I am reading about the spectral theory of bounded linear operators in a book called Quantum Theory for Mathematicians by Hall. The goal of the spectral theory presented by the author is to construct a reasonable notion for what it means to "pass a bounded/unbounded" operator to the argument of some function. Namely, if $A\in B(H)$ is a bounded linear operator and $f$ is, say, a continuous complex-valued function, then
$$f(A) = \int_{\sigma(A)}f(\lambda)d\mu^A(\lambda)$$
for a unique projection valued measure $\mu^A$ which satisfies $A = \int_{\sigma(A)}\lambda d\mu^A(\lambda)$ with $\sigma(A)$ being the spectrum of $A$. Theory and related proofs for the case of bounded linear operators is given in chapters 7 and 8.

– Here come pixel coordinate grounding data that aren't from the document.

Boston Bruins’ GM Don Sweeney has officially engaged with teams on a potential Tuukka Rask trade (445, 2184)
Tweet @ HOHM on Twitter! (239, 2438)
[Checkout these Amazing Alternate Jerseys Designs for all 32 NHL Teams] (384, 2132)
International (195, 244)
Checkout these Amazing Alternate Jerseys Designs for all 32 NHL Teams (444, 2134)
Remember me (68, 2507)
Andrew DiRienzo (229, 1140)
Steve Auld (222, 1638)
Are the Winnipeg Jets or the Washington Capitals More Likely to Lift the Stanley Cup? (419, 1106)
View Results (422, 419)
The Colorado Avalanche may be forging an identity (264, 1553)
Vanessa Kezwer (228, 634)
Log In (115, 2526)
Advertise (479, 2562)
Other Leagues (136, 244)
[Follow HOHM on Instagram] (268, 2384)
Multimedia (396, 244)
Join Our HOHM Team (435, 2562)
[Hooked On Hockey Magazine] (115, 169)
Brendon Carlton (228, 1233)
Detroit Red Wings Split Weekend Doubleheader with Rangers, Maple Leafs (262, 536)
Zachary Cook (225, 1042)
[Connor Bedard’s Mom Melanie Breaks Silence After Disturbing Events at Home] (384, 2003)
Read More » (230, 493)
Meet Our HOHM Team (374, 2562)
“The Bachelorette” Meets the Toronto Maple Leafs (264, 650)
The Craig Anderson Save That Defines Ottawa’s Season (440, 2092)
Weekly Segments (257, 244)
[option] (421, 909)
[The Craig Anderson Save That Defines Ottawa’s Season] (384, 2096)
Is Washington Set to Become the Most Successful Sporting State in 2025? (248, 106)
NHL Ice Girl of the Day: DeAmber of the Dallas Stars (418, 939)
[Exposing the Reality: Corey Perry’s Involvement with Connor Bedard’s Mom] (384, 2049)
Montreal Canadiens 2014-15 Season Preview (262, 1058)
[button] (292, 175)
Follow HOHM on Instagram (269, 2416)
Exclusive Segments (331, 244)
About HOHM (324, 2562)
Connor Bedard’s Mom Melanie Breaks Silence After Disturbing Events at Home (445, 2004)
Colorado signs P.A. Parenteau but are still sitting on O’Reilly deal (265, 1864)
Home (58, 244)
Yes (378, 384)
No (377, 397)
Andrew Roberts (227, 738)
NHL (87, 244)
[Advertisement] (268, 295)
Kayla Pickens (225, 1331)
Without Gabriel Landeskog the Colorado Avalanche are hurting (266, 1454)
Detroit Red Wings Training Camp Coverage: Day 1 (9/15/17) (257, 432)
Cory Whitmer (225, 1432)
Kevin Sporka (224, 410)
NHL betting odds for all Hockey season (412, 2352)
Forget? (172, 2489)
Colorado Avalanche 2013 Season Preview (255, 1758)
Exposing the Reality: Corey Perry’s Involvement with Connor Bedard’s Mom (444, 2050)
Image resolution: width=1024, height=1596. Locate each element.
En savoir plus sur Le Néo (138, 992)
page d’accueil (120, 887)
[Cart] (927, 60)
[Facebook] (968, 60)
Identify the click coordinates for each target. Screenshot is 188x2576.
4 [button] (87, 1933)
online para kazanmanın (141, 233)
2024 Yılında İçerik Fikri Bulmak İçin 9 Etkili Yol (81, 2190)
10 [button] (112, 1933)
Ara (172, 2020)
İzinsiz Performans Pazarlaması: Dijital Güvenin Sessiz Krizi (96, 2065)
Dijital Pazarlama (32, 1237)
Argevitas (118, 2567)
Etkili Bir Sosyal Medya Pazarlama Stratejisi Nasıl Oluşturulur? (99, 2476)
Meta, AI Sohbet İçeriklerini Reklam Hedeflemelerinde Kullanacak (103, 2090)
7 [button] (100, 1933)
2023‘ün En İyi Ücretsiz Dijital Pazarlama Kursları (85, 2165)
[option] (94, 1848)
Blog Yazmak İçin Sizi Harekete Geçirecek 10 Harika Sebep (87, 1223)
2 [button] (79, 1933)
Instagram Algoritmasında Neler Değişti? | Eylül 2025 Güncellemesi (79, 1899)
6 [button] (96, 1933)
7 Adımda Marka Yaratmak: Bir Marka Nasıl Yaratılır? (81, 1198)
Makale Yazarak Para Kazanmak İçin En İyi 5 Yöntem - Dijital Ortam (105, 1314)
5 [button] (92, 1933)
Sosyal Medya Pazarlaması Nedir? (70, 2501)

For the rest of this question I am assuming what you know how projection valued measures and the related tools work (since otherwise I would probably have to copy most of the book here). What is puzzling me is how the integral $\int_{\sigma(A)}f(\lambda)d\mu^A(\lambda)$ of a non-simple function, complex-valued, function is defined. I mean the following: If $f = \sum_{n=0}^N\alpha_n\chi_{E_n}$ for some measurable subsets of $\sigma(A)$ $E_1,\dots,E_N$ and $\alpha_1,\dots,\alpha_N\in\mathbb{C}$, then
$$\int_{\sigma(A)}f(\lambda)d\mu^A(\lambda) = \sum_{n=0}^\infty \alpha_n\mu^A(E_n)$$
which is a bounded linear operator as the finite sum of such operators. The definition which I have seen for the Lebesgue integral of a non-negative measurable function $f:X\to[0,\infty]$ in a measure space $(X,\mathcal{F},\mu)$ is
$$\int_Xf(x)d\mu(x) = \sup\left\{\int_Xs(x)d\mu(x)\mid \text{$s:X\to[0,\infty]$ is a simple function and $\forall x\in X:0\leq s(x)\leq f(x)$}\right\}$$
And leads to this post: Since Hall does not define from which parts the integral of non-simple function is constructed from, I am lead to believe that we are sameish supremum "under the hood". But w.r.t. what should the supremum be taken against?